What to work on
In your copy, leave out the pictures and repeat the entries below exactly.

--- Study material ---

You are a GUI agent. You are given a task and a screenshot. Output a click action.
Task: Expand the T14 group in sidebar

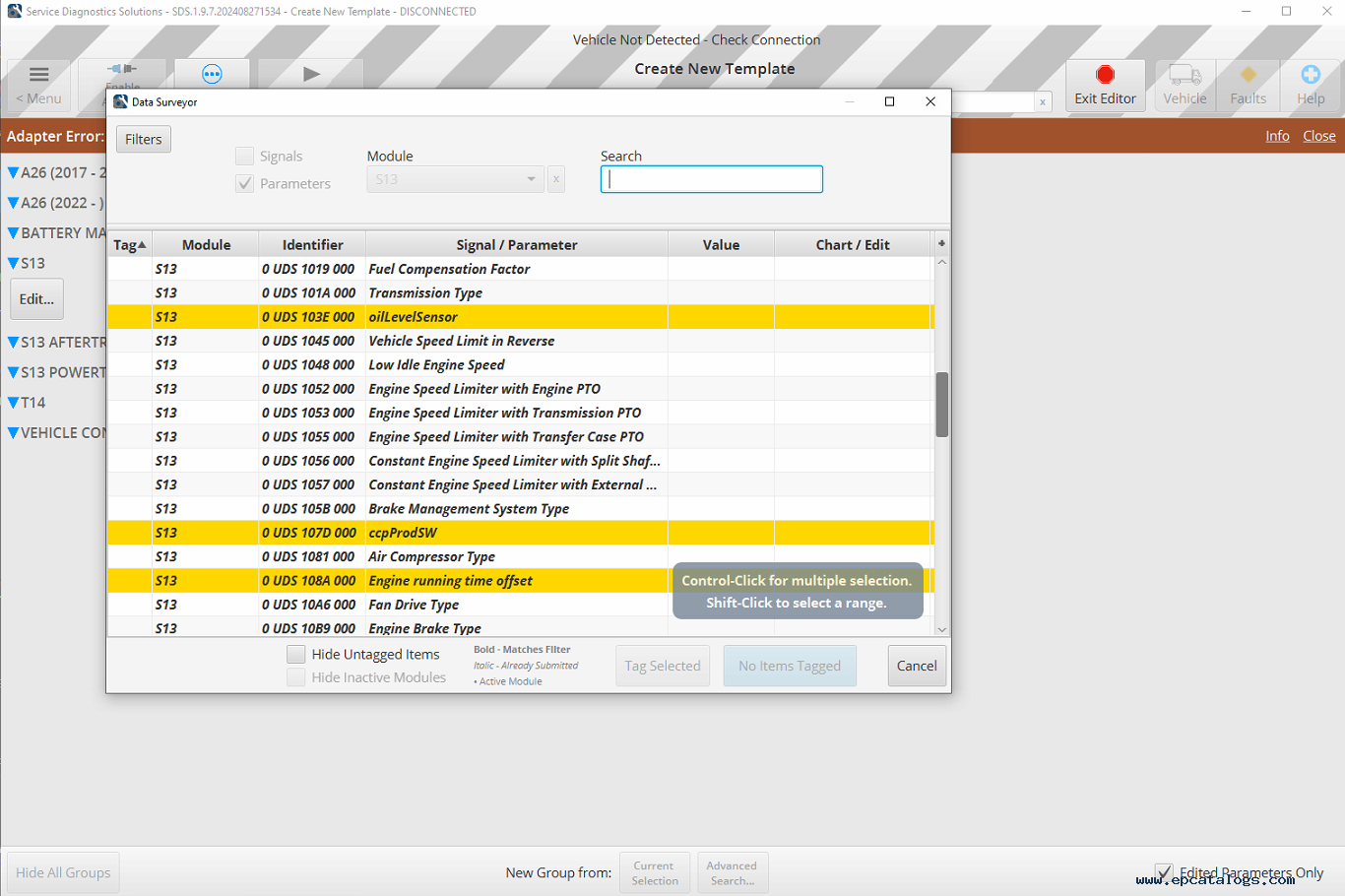pyautogui.click(x=13, y=403)
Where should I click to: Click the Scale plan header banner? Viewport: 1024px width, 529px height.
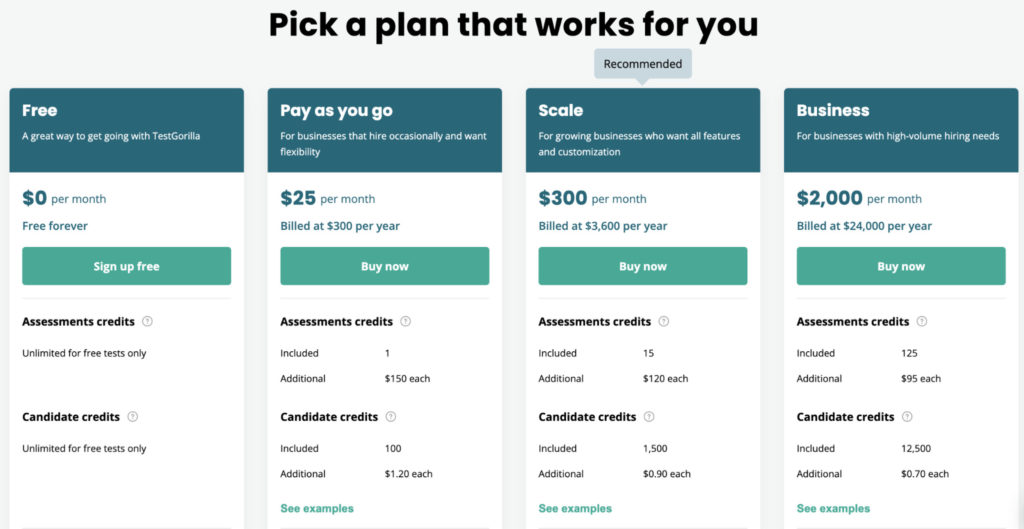(x=642, y=129)
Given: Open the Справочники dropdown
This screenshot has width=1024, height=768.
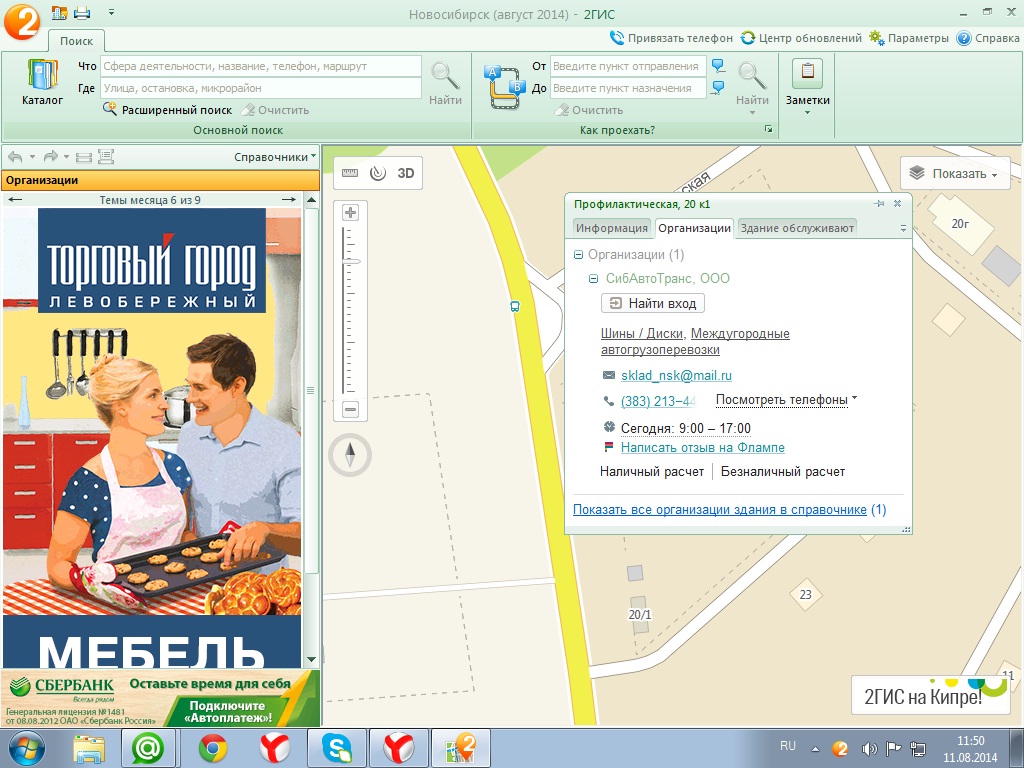Looking at the screenshot, I should (x=275, y=157).
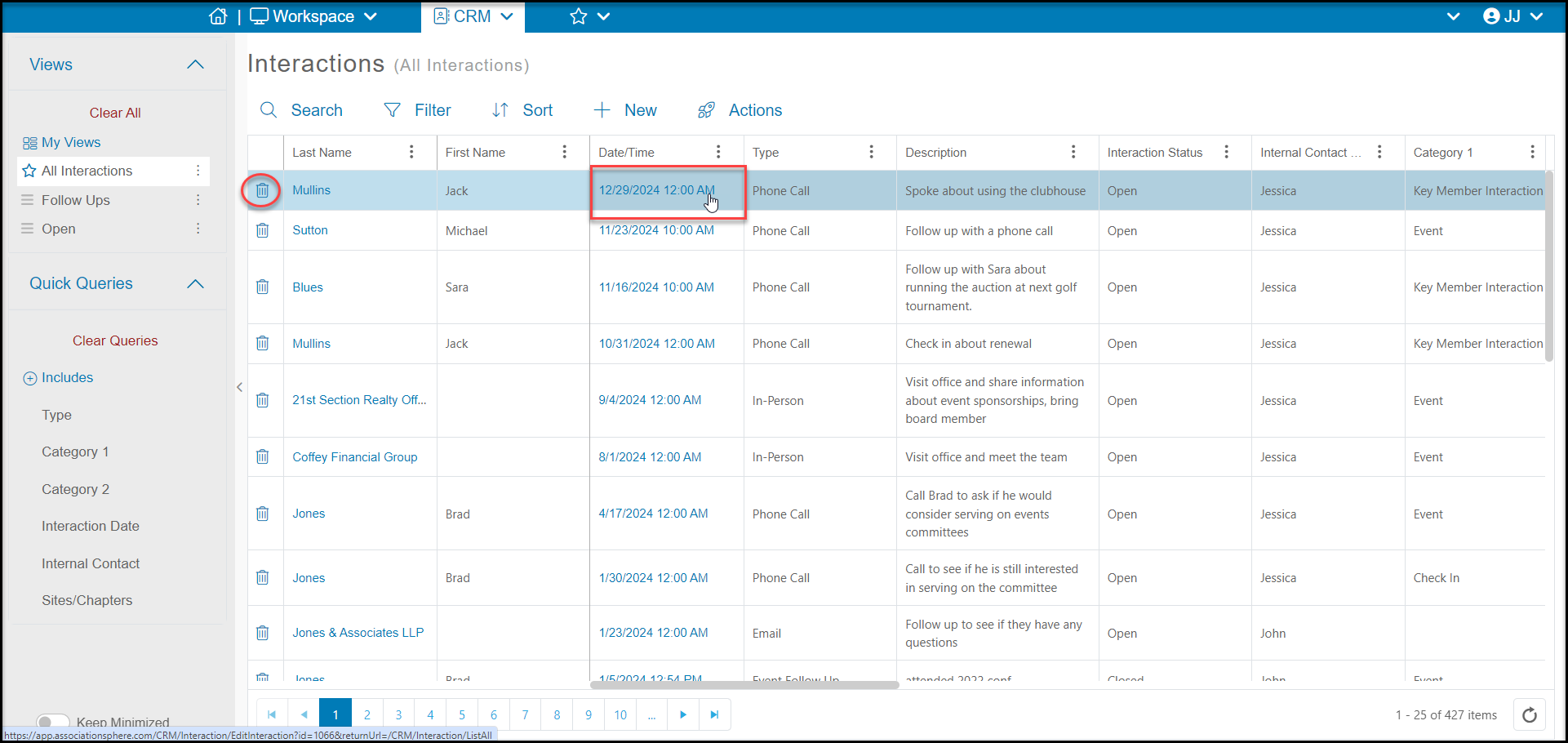The width and height of the screenshot is (1568, 743).
Task: Refresh the grid with the reload icon
Action: coord(1530,715)
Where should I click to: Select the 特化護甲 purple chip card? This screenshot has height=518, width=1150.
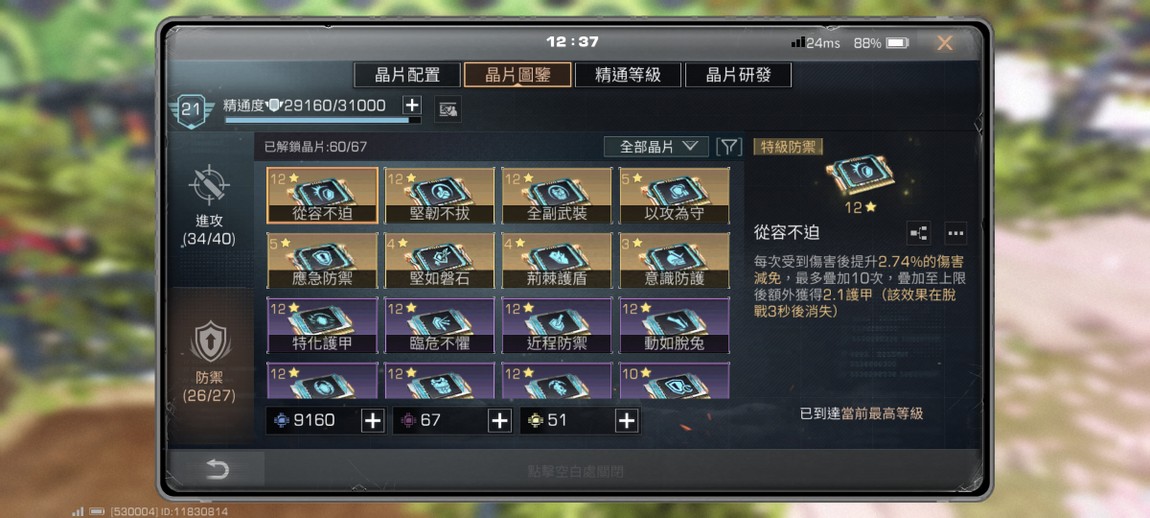322,325
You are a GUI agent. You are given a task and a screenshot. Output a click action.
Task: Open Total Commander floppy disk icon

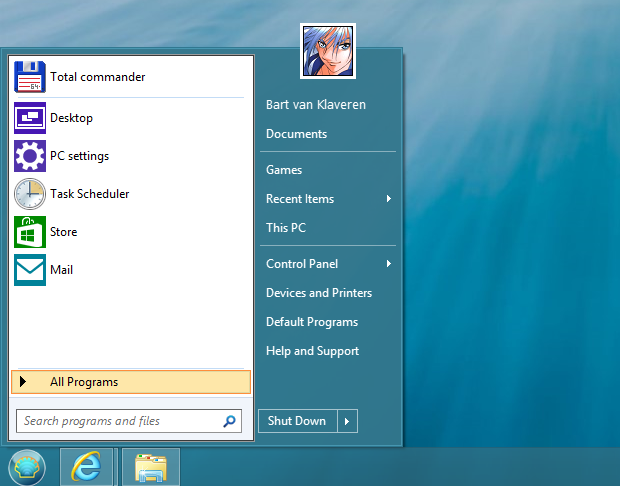pos(30,77)
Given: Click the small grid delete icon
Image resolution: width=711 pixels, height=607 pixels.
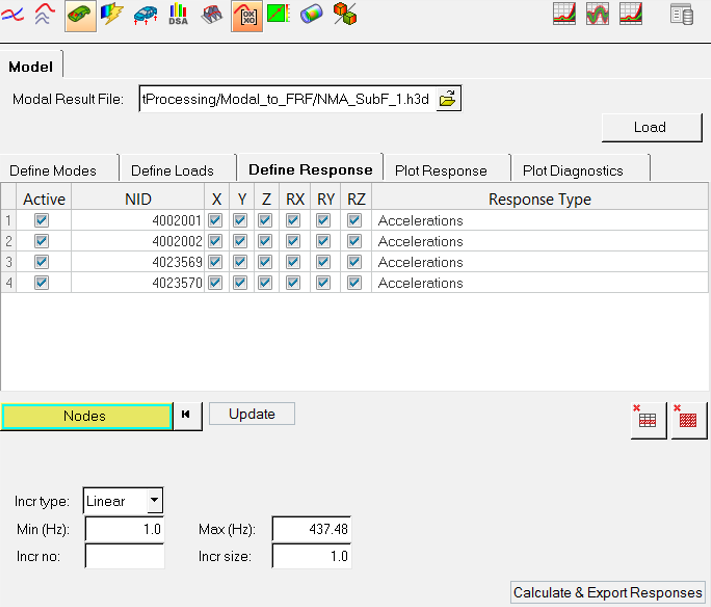Looking at the screenshot, I should tap(647, 419).
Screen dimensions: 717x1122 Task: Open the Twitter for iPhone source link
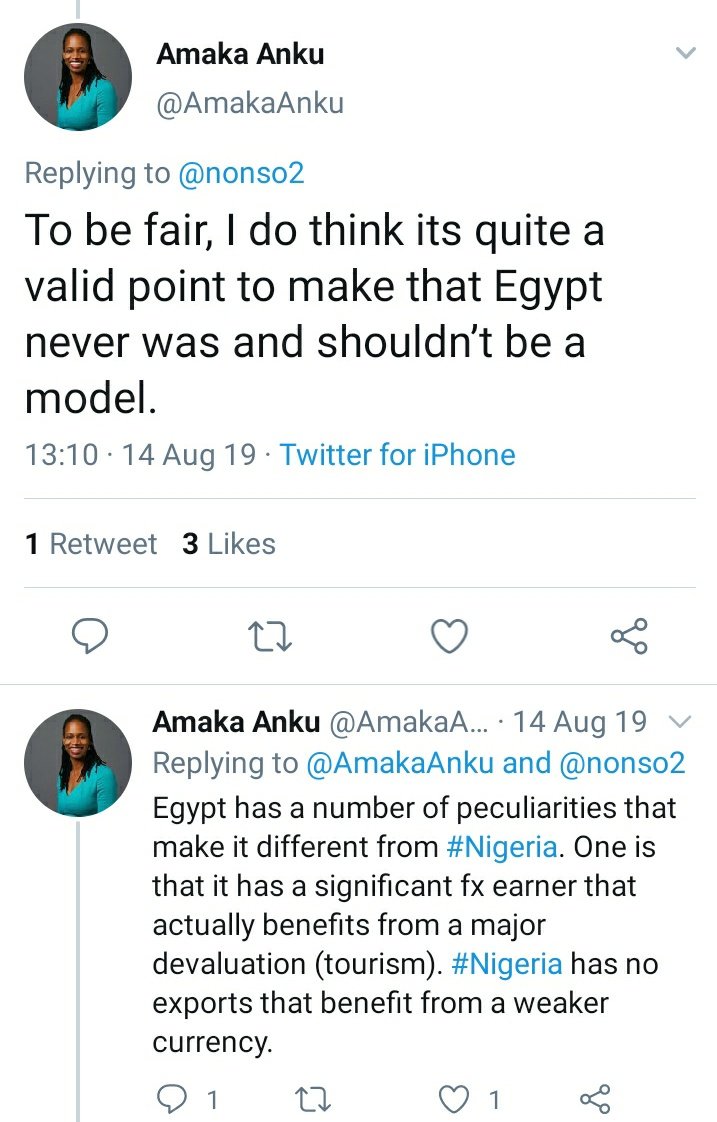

---

Your response
You are a GUI agent. You are given a task and a screenshot. Output a click action.
Task: Expand the T14 group in sidebar

pyautogui.click(x=13, y=403)
Where should I click to: Click the Scale plan header banner? Viewport: 1024px width, 529px height.
(x=642, y=129)
Given: Open the Справочники dropdown
This screenshot has width=1024, height=768.
Looking at the screenshot, I should (x=275, y=157).
The width and height of the screenshot is (1568, 743).
Task: Refresh the grid with the reload icon
Action: coord(1530,715)
Where should I click to: Select the 特化護甲 purple chip card? This screenshot has height=518, width=1150.
322,325
You are a GUI agent. You are given a task and a screenshot. Output a click action.
Task: Open Total Commander floppy disk icon

pos(30,77)
Given: Click the small grid delete icon
Image resolution: width=711 pixels, height=607 pixels.
Looking at the screenshot, I should tap(647, 419).
Screen dimensions: 717x1122 Task: Open the Twitter for iPhone source link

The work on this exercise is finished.